[Opening MATERIALS PROVIDED section]
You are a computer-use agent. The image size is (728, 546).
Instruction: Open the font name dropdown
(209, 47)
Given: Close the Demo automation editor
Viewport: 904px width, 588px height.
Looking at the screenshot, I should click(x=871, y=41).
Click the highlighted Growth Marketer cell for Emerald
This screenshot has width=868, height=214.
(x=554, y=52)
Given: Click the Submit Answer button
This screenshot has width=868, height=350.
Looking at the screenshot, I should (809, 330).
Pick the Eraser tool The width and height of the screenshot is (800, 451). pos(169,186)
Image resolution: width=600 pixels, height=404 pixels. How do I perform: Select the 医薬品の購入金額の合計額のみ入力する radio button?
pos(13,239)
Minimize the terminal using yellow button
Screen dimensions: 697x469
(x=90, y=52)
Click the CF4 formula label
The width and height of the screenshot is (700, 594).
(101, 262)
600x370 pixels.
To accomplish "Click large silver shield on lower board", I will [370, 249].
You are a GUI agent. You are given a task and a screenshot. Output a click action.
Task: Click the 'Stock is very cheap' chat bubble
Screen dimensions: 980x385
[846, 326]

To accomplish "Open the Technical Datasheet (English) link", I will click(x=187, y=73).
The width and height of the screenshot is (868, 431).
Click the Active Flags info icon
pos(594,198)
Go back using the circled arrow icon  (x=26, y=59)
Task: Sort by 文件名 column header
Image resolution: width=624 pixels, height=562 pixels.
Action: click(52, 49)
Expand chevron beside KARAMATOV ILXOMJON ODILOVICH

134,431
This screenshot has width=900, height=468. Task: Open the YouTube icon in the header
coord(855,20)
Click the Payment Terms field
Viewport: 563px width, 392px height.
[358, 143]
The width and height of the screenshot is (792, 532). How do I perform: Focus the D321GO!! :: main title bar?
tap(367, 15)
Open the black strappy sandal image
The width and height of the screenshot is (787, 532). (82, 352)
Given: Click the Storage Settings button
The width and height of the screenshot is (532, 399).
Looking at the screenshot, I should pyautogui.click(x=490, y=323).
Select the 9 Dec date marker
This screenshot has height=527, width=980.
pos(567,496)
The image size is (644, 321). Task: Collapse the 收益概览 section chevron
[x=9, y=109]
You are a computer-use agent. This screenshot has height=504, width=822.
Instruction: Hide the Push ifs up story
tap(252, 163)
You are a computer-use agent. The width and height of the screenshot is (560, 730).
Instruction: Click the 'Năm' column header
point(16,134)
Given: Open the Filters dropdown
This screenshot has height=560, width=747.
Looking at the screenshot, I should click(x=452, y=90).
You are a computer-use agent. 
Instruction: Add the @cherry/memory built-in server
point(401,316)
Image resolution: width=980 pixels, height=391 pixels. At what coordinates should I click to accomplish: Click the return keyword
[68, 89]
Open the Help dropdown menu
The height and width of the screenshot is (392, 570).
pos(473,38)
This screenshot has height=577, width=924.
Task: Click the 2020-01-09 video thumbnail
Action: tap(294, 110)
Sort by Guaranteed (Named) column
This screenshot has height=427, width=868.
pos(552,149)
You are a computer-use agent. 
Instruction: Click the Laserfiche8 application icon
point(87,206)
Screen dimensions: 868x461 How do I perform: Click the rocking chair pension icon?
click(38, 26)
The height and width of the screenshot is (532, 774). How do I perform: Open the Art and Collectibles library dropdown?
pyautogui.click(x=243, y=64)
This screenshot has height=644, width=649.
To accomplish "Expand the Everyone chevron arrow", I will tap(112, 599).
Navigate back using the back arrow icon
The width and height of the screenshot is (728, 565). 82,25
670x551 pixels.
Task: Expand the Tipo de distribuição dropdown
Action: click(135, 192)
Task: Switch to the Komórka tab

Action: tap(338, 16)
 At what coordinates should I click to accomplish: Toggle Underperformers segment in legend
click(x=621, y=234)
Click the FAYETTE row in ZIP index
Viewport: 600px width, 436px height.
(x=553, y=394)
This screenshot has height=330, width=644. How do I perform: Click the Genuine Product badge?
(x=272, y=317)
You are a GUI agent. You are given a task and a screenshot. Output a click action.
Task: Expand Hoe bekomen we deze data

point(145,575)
[Closing MATERIALS PROVIDED section]
__EXERCISE PROMPT__. Return the listing above in its entirety, word for word.

__SOLUTION__.
You are a computer-use agent. The image size is (728, 546).
Instruction: Open the font name dropdown
(209, 47)
Given: Close the Demo automation editor
Viewport: 904px width, 588px height.
Looking at the screenshot, I should click(x=871, y=41).
Click the highlighted Growth Marketer cell for Emerald
This screenshot has width=868, height=214.
(x=554, y=52)
Given: Click the Submit Answer button
This screenshot has width=868, height=350.
Looking at the screenshot, I should (809, 330).
Pick the Eraser tool The width and height of the screenshot is (800, 451). pos(169,186)
Image resolution: width=600 pixels, height=404 pixels. How do I perform: Select the 医薬品の購入金額の合計額のみ入力する radio button?
pos(13,239)
Minimize the terminal using yellow button
Screen dimensions: 697x469
(x=90, y=52)
Click the CF4 formula label
The width and height of the screenshot is (700, 594).
(101, 262)
600x370 pixels.
To accomplish "Click large silver shield on lower board", I will [370, 249].
You are a GUI agent. You are given a task and a screenshot. Output a click action.
Task: Click the 'Stock is very cheap' chat bubble
Screen dimensions: 980x385
[846, 326]

To accomplish "Open the Technical Datasheet (English) link", I will click(x=187, y=73).
The width and height of the screenshot is (868, 431).
Click the Active Flags info icon
pos(594,198)
Go back using the circled arrow icon  (x=26, y=59)
Task: Sort by 文件名 column header
Image resolution: width=624 pixels, height=562 pixels.
Action: click(52, 49)
Expand chevron beside KARAMATOV ILXOMJON ODILOVICH

134,431
This screenshot has width=900, height=468. Task: Open the YouTube icon in the header
coord(855,20)
Click the Payment Terms field
Viewport: 563px width, 392px height.
[358, 143]
The width and height of the screenshot is (792, 532). How do I perform: Focus the D321GO!! :: main title bar?
tap(367, 15)
Open the black strappy sandal image
The width and height of the screenshot is (787, 532). (82, 352)
Given: Click the Storage Settings button
The width and height of the screenshot is (532, 399).
Looking at the screenshot, I should pyautogui.click(x=490, y=323).
Select the 9 Dec date marker
This screenshot has height=527, width=980.
pos(567,496)
The image size is (644, 321). Task: Collapse the 收益概览 section chevron
[x=9, y=109]
You are a computer-use agent. This screenshot has height=504, width=822.
Instruction: Hide the Push ifs up story
tap(252, 163)
You are a computer-use agent. The width and height of the screenshot is (560, 730).
Instruction: Click the 'Năm' column header
point(16,134)
Given: Open the Filters dropdown
This screenshot has height=560, width=747.
Looking at the screenshot, I should click(x=452, y=90).
You are a computer-use agent. 
Instruction: Add the @cherry/memory built-in server
point(401,316)
Image resolution: width=980 pixels, height=391 pixels. At what coordinates should I click to accomplish: Click the return keyword
[68, 89]
Open the Help dropdown menu
The height and width of the screenshot is (392, 570).
pos(473,38)
This screenshot has height=577, width=924.
Task: Click the 2020-01-09 video thumbnail
Action: tap(294, 110)
Sort by Guaranteed (Named) column
This screenshot has height=427, width=868.
pos(552,149)
You are a computer-use agent. 
Instruction: Click the Laserfiche8 application icon
point(87,206)
Screen dimensions: 868x461 How do I perform: Click the rocking chair pension icon?
click(38, 26)
The height and width of the screenshot is (532, 774). How do I perform: Open the Art and Collectibles library dropdown?
pyautogui.click(x=243, y=64)
This screenshot has height=644, width=649.
To accomplish "Expand the Everyone chevron arrow", I will tap(112, 599).
Navigate back using the back arrow icon
The width and height of the screenshot is (728, 565). 82,25
670x551 pixels.
Task: Expand the Tipo de distribuição dropdown
Action: click(135, 192)
Task: Switch to the Komórka tab

Action: tap(338, 16)
 At what coordinates should I click to accomplish: Toggle Underperformers segment in legend
click(x=621, y=234)
Click the FAYETTE row in ZIP index
Viewport: 600px width, 436px height.
(x=553, y=394)
This screenshot has height=330, width=644. How do I perform: Click the Genuine Product badge?
(x=272, y=317)
You are a GUI agent. You are given a task and a screenshot. Output a click action.
Task: Expand Hoe bekomen we deze data

point(145,575)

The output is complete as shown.